29. The Horizon Problem Note that inflation takes regions of space originally in causal contact and inflates them so they are not in causal contact today. The regions are so identical, because they were originally equalized by their close contact.

30. The Flatness Problem Inflation solves the flatness problem. The inflation expands space, and like a balloon, as it expands its surface becomes less and less curved. As the universe expands, regions of space become flatter and flatter. The enormous inflation of space would essentially eliminate any initial curvature within the observable universe.

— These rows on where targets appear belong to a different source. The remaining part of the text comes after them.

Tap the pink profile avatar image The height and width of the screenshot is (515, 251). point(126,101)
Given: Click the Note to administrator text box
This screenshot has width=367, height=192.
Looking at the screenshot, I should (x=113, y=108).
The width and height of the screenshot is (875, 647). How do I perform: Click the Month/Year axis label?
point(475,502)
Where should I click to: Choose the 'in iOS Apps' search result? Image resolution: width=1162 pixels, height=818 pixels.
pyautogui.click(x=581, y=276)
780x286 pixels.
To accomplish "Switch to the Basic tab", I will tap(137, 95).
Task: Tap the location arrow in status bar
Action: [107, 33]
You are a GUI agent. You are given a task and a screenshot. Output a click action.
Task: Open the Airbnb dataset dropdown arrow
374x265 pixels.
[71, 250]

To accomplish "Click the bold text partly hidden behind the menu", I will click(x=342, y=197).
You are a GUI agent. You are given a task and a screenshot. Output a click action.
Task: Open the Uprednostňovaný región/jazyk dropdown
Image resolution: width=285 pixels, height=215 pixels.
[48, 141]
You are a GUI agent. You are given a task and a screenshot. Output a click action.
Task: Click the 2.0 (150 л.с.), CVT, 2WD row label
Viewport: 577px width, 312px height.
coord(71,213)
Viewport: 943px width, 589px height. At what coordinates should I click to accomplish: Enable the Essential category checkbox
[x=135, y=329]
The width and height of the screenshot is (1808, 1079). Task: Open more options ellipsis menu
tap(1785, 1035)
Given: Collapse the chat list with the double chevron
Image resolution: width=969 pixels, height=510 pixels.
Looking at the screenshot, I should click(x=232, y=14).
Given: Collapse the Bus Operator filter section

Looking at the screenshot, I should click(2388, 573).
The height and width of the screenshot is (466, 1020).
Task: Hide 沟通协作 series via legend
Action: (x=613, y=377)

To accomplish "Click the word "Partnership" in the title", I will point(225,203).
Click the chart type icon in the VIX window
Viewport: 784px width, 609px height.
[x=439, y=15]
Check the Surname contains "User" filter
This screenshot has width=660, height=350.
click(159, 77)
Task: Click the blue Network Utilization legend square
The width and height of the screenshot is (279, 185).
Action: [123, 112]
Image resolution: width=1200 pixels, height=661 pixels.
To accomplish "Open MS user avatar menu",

31. The Vacuum: The vacuum of quantum mechanics is not the uninteresting empty space of classical physics. The Heisenberg Uncertainty Principle results in the quantum vacuum being a sea of continuously appearing and disappearing particles (particle and anti-particle pairs). These represent minute density fluctuations. The presence of these “virtual” particles has observable effects (Lamb shift and Casimir effect). Inflation blows these minute density fluctuations to macroscopic sizes and in fact produces just the correct spectrum of fluctuations needed for the growth of structure in the universe

32. Added Bonus for Inflation Inflation takes quantum fluctuations in the very early universe and expands from to macroscopic scales. These macroscopic scale fluctuations grow are the origin of the acoustic waves and. These fluctuations are the origin of all structure seen in the universe today.